L’assureur dit non… puis oui

Publié le : 22/11/2013 

S’étant fait dérober son smartphone, son propriétaire comptait être indemnisé par l’assurance. Refus de l’assureur. Mais les ­arguments avancés ne tenaient pas la route.

 

Un habitant d’Aix-les-Bains dé­cide d’assurer son smartphone Samsung Galaxy, obtenu avec son forfait téléphonique. Il opte pour la garantie Platinium auprès de Mobile Security. Facturée 9 € par mois, elle couvre à peu près tous les risques, notamment le vol à la tire. Un an plus tard, il s’aperçoit, en sortant d’une grande surface, que son smartphone a disparu. Il dépose plainte au commissariat et transmet sa demande d’indemnisation à Mobile Security. La réponse ne tarde pas : c’est non. « N’est pas couvert le vol dont l’assuré ne s’est pas rendu compte immédiatement », souligne l’assureur. Le particulier saisit alors l’UFC-Que Choisir d’Aix-les-Bains. À la lecture du contrat, l’association locale constate bien l’existence d’une telle clause, mais elle est rédigée en caractères minuscules au verso du contrat alors qu’au recto la garantie vol à la tire figure en gros caractères. Il y est même précisé que la garantie joue pour plusieurs sinistres dans la même année.
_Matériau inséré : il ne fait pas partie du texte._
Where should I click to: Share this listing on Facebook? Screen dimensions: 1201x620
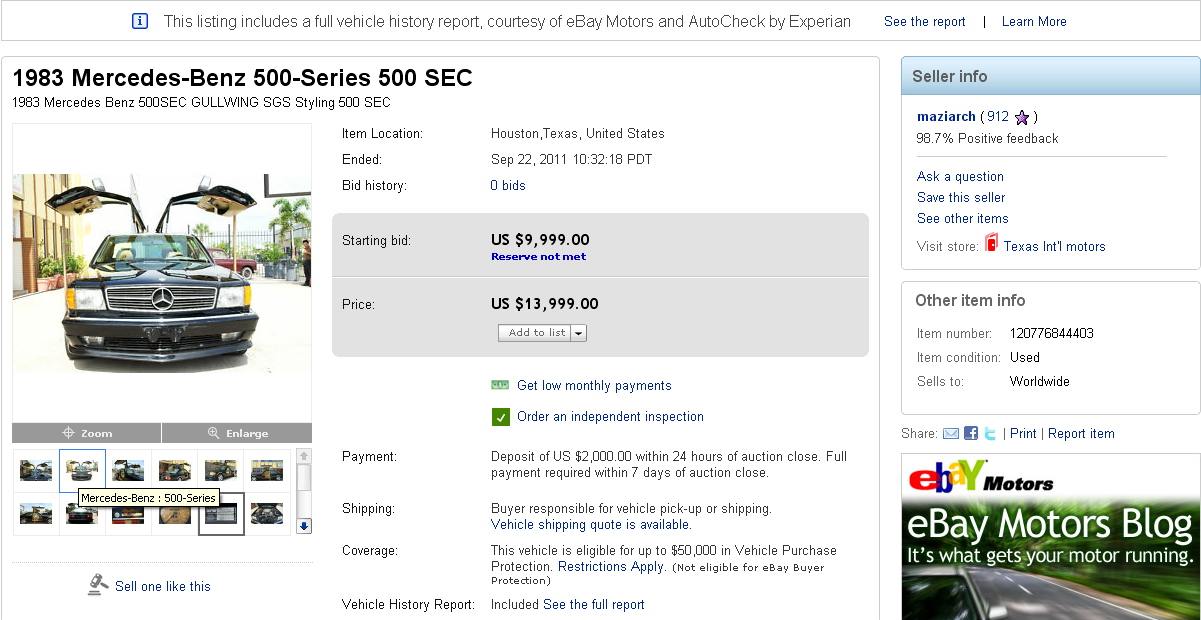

En outre, Mobile Security continue de prélever les échéances mensuelles. Le consommateur lui signale cette anomalie mais il ne veut rien savoir. Vol ou pas vol, il faut payer jusqu’à la date anniversaire du contrat ! L’association locale rappelle à l’assureur qu’en cas de perte totale de la chose assurée résultant d’un événement non couvert par le contrat, l’assurance prend fin de plein droit (art. L. 121-9, code des assurances). Peu après, Mobile Security admet son erreur et rembourse toutes les primes indûment prélevées. Puis, dans un second courrier, la compagnie reconnaît que le terme « immédiatement », employé dans son refus de prise en charge, est peut-être imprécis. Elle décide donc d’indemniser son client pour le vol.